Discovery of Novel Chemotypes to a G-Protein-Coupled Receptor through Ligand-Steered Homology Modeling and Structure-Based Virtual Screening

CAVASOTTO, CLAUDIO N.; ORRY, ANDREW J.; MURGOLO, NICHOLAS J.; CZARNIECKI, M.F.; KOCS, S.A.; HAWES, B.E.; O'NEILL, K.A.; HINE, H.; BURTON, M.S.; VOIGT, JOHANN H.; BAYNE, M.L.; MONSMA, FREDERIC J.
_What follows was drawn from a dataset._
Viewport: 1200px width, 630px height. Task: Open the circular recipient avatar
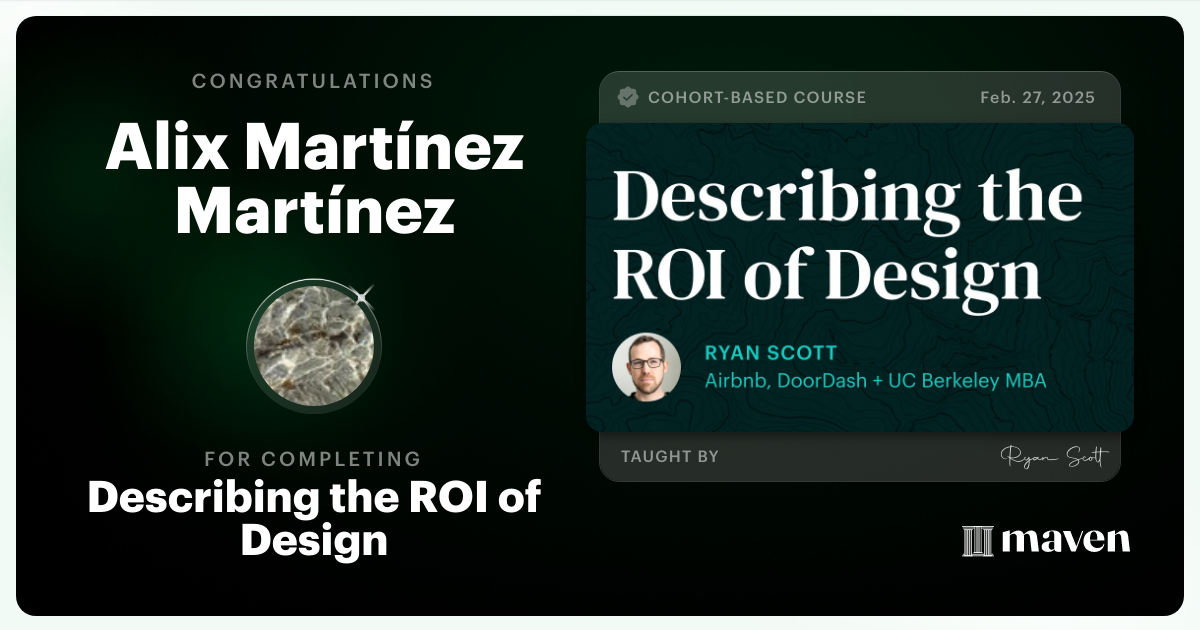point(314,345)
JOURNAL OF MEDICINAL CHEMISTRY

AMER CHEMICAL SOC

Año: 2008 vol. 51 p. 581 - 588

0022-2623

Melanin-concentrating hormone receptor 1 (MCH-R1) is a G-protein-coupled receptor (GPCR) and a target for the development of therapeutics for obesity. The structure-based development of MCH-R1 and other GPCR antagonists is hampered by the lack of an available experimentally determined atomic structure. A ligand-steered homology modeling approach has been developed (where information about existing ligands is used explicitly to shape and optimize the binding site) followed by docking-based virtual screening. Top scoring compounds identified virtually were tested experimentally in an MCH-R1 competitive binding assay, and six novel chemotypes as low micromolar affinity antagonist “hits” were identified. This success rate is more than a 10-fold improvement over random high-throughput screening, which supports our ligand-steered method. Clearly, the ligand-steered homology modeling method reduces the uncertainty of structure modeling for difficult targets like GPCRs.